In the past couple of weeks I've had a couple of interesting conversations with complete strangers. It always amazes what people will come up with and while I usually like to take the opportunity to educate them on the positives of adoption, sometimes I just have to let it slide.
Take the lady who assumed that I gave birth to Baby K. Those of you who know my girls, know that we do not look even remotely related-there is no match in our skin, eye or hair coloring.
Baby K and I go to our local mall and walk several times a week after we drop G off at school and most of our "walking friends" know about our adoption experience. This one particular morning, we encountered an older lady that we hadn't met before and the conversation started out mundanely enough about how thin I was and how it was such great exercise to walk with the baby in a Baby Bjorn.
This nice lady then started to tell me about her granddaughter who had gained 50 lbs while pregnant, didn't have good eating habits, didn't like to exercise and was going to be carrying that weight for a long time and how lucky I was to have lost it so quickly, blah, blah, blah. Not only was I finding it hard to get a word in edgewise, I was also finding it hard to get away from her. It was at that point when I realized if she was going to talk so harshly about her own family, it really wasn't my job to educate her about mine.
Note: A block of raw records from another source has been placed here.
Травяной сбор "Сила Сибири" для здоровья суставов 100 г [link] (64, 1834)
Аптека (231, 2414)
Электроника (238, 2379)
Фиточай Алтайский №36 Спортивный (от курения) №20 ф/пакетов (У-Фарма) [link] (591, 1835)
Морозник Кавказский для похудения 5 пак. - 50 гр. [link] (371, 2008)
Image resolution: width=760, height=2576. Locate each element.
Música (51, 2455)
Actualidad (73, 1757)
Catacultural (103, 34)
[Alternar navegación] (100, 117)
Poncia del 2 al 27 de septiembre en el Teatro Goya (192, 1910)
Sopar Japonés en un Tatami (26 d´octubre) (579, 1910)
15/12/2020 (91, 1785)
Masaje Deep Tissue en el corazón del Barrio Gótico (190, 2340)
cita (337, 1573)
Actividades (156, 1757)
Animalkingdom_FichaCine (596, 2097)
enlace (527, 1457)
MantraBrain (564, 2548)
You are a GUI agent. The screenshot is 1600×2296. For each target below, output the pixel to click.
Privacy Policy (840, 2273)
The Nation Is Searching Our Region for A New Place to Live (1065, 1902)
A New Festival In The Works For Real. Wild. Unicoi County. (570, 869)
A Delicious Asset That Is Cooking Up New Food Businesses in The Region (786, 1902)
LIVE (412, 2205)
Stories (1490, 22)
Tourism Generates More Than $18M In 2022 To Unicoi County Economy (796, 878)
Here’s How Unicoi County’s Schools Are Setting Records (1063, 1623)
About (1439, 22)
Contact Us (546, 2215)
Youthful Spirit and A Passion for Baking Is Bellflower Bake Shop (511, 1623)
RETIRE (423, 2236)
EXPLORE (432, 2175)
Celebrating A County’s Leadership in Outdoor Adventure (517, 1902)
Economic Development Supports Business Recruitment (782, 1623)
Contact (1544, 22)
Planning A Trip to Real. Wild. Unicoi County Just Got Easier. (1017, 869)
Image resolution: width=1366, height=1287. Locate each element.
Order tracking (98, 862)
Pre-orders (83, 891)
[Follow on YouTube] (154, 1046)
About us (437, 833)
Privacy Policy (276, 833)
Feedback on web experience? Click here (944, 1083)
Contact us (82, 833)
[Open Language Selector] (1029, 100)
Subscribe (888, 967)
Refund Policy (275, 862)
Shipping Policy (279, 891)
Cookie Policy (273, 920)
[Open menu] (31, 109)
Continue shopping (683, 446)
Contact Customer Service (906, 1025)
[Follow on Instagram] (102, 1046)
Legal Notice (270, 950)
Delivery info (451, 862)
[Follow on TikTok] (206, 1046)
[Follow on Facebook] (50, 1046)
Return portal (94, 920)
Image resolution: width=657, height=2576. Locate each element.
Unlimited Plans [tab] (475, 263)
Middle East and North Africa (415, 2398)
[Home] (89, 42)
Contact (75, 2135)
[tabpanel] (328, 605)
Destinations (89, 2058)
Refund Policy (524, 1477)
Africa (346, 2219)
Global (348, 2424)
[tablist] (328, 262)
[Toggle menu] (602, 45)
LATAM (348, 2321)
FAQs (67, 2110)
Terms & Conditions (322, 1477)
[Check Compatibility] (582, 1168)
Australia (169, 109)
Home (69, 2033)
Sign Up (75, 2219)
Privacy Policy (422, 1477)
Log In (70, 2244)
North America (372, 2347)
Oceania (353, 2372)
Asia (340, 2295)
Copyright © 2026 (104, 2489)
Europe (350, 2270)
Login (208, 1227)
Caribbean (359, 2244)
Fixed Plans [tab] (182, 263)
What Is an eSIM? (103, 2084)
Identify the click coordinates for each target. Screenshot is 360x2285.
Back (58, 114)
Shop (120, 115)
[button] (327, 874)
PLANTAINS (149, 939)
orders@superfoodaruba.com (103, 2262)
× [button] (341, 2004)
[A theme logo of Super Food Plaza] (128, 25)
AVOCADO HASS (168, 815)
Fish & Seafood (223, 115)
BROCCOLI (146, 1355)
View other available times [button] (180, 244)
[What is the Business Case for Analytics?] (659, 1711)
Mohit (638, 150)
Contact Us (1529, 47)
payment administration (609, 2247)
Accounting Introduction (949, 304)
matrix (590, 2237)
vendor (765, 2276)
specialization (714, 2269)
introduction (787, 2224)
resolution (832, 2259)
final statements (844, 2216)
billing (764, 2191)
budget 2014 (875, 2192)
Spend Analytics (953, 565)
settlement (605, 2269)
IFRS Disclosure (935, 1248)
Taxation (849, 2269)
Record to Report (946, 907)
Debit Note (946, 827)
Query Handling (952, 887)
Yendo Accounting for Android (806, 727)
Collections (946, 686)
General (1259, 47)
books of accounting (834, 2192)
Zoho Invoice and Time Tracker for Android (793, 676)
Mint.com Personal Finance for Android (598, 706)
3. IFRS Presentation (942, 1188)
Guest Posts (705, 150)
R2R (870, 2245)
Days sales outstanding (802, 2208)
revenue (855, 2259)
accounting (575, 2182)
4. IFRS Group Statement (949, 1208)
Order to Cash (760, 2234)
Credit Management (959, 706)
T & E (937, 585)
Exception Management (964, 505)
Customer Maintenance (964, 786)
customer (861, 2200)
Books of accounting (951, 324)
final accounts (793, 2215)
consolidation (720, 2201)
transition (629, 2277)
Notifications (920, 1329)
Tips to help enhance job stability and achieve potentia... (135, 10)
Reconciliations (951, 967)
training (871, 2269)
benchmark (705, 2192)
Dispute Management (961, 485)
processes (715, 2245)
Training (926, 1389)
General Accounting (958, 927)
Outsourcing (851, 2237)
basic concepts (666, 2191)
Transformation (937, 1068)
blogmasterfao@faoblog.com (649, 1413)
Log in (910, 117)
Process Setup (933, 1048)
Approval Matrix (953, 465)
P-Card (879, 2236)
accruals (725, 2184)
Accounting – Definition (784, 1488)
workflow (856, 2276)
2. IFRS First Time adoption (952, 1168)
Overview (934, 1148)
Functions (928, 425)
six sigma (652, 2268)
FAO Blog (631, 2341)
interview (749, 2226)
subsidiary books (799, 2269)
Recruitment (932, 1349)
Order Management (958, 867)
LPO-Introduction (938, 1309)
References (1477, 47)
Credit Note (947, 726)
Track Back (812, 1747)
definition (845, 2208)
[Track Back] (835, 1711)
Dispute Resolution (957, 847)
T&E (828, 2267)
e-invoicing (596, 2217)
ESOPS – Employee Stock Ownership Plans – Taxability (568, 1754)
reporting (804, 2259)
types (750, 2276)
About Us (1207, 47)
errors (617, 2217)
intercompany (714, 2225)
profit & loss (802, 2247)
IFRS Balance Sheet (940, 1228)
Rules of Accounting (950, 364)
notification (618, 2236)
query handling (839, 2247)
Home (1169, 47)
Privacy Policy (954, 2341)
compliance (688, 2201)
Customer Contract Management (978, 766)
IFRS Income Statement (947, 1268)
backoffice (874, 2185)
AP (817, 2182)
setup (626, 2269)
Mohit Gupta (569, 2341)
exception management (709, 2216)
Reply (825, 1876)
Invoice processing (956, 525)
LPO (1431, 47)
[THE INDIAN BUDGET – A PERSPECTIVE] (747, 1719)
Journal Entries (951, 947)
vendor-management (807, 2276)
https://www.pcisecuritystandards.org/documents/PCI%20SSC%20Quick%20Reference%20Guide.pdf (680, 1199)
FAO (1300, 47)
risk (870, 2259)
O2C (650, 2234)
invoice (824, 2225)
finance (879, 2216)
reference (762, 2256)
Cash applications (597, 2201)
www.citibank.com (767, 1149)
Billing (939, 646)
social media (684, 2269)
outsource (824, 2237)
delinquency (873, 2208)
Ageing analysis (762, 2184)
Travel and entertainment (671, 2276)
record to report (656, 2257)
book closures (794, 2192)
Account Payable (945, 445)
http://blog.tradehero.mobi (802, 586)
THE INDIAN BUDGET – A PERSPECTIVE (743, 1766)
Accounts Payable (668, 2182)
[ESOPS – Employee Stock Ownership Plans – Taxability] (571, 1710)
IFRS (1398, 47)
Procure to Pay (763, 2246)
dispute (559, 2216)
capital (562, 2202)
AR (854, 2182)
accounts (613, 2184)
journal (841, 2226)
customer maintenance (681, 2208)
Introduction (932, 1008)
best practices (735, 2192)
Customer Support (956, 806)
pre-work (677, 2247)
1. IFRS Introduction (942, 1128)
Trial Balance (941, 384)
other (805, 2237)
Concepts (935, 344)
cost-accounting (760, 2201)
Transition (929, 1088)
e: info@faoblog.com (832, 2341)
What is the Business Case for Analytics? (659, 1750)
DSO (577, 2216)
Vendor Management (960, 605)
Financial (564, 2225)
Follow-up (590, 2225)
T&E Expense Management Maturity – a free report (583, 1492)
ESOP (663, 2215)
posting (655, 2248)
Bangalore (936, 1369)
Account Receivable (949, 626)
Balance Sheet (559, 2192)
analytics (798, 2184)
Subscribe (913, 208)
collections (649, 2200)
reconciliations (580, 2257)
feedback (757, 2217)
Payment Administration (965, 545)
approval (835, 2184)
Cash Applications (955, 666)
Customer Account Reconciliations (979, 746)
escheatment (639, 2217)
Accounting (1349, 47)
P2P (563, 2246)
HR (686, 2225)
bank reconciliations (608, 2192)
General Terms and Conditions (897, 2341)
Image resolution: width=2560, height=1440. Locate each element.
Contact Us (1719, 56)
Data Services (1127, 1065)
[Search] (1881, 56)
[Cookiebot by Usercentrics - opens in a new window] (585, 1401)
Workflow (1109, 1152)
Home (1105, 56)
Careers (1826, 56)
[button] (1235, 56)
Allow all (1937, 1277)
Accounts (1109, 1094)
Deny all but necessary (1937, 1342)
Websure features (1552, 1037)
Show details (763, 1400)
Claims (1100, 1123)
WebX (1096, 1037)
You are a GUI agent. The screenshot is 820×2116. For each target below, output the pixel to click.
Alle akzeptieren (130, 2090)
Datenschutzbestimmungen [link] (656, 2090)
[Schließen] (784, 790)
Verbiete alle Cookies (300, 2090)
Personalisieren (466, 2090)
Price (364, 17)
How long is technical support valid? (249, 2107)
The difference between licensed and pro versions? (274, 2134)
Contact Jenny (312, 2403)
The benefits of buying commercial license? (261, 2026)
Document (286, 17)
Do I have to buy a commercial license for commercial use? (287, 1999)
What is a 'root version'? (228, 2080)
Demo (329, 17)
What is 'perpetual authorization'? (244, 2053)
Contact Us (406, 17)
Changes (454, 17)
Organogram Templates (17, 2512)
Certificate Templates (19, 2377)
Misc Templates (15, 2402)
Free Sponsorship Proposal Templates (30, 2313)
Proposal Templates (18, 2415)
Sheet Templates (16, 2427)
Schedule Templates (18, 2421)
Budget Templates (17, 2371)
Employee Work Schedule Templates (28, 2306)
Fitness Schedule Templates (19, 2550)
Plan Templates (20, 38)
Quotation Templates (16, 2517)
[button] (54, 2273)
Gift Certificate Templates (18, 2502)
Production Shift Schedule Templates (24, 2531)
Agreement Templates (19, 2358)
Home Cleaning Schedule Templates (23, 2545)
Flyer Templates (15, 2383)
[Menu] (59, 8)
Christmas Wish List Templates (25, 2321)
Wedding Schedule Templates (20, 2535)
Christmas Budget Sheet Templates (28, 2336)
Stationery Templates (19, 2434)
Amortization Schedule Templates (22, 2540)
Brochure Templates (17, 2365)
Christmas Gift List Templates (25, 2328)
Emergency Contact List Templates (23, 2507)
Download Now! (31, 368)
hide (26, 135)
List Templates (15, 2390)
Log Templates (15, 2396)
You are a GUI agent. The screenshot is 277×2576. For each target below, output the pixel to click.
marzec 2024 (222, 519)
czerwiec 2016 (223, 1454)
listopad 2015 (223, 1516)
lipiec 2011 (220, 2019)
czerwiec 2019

My next interesting conversation was the lady who said, "I just don't understand how a mother could give up her baby?" Again, this was an older lady and so I feel that some of these thoughts can be accounted for because of the generational difference but I didn't back down this time. I told her how much respect I had for both of my girls birthmothers and how difficult a choice it must have been for them to put their girls well-being before their own. I also took the opportunity to educate her on the conditions that these women live in-the poverty and the lack of education-and most likely the conditions that my girls would have been living in had their birthmother's decisions been different.
I'd like to think that I was able to convey how blessed we are to have two such wonderful girls because of these two women who for the most part are anonymous to so many. There is not a day that goes by that I don't look at my girls and see their birthmothers, it's impossible not to, and there is not a day that goes by that I don't say a prayer for these two women who have given me the most precious gifts in my life.